## WHAT TO DO:
Pick out and copy every line of the items below that contains the word "pixels".

## RECORDS TO PROCESS:
* begin *

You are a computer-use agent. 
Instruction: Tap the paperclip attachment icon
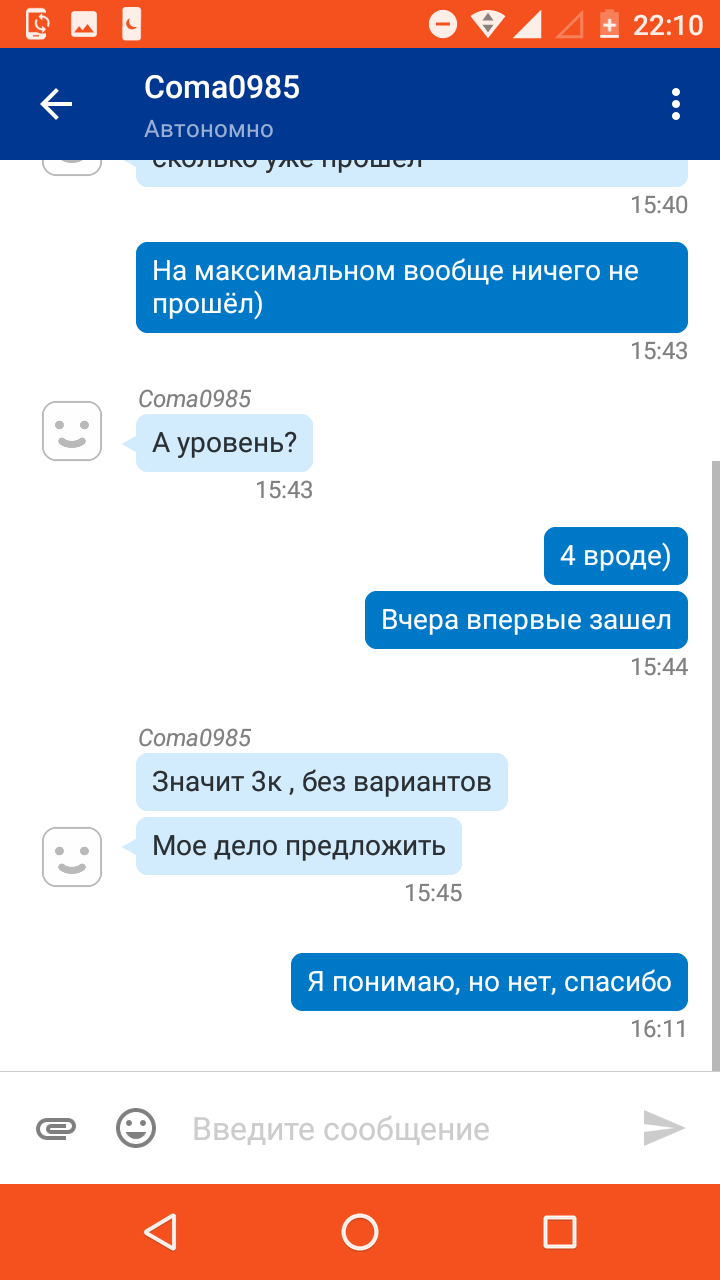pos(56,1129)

* end *
* begin *

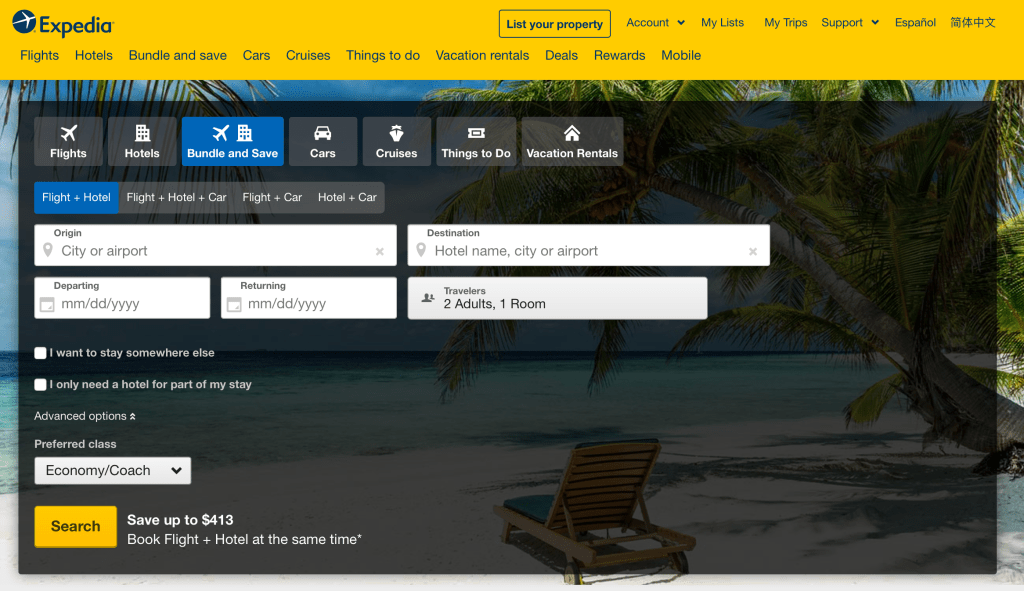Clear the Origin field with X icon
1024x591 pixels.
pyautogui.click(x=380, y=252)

* end *
* begin *

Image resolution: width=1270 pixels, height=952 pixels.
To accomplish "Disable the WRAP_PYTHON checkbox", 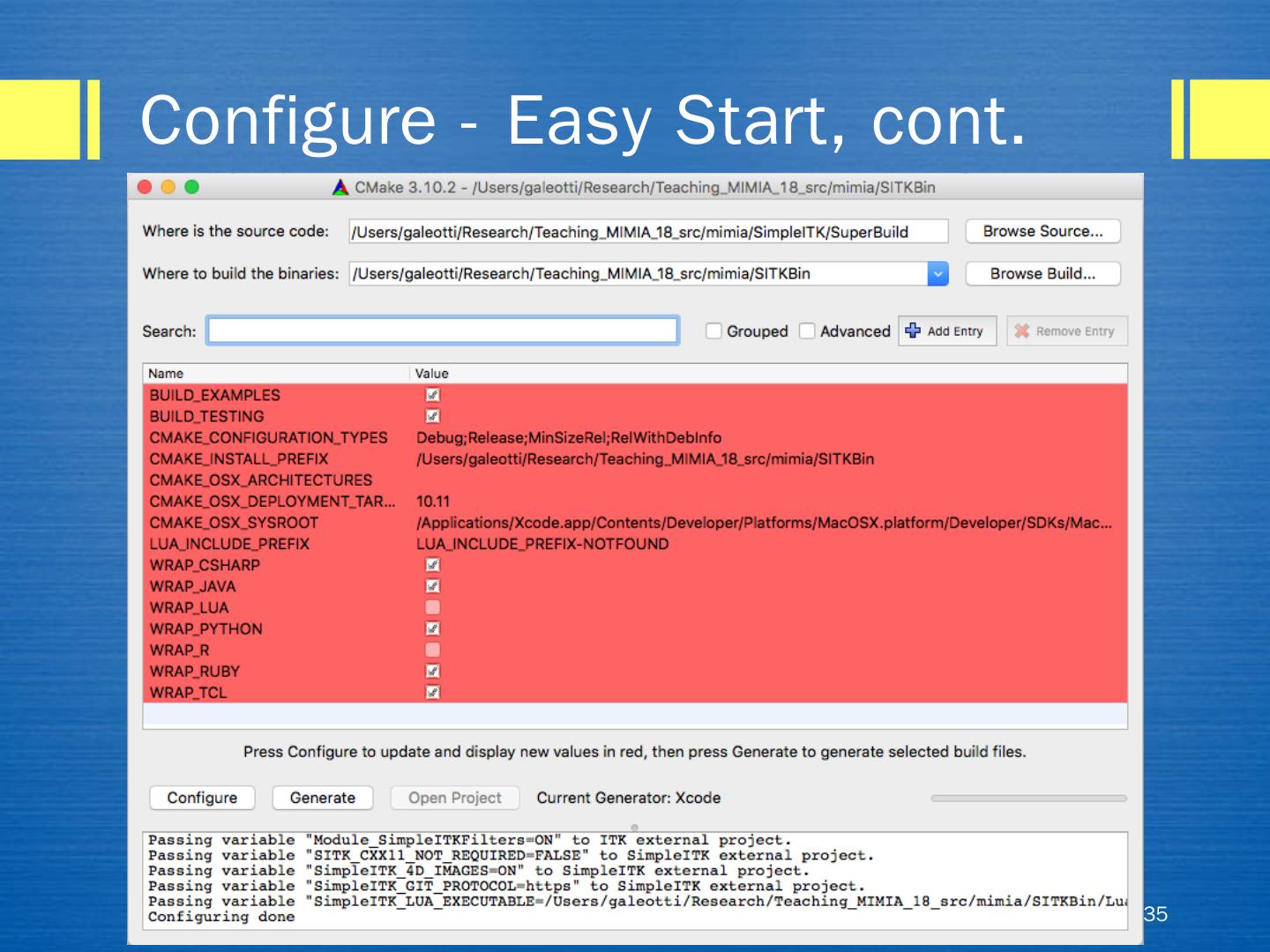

* end *

## ANSWER IN FULL:
1024x591 pixels.
Image resolution: width=1270 pixels, height=952 pixels.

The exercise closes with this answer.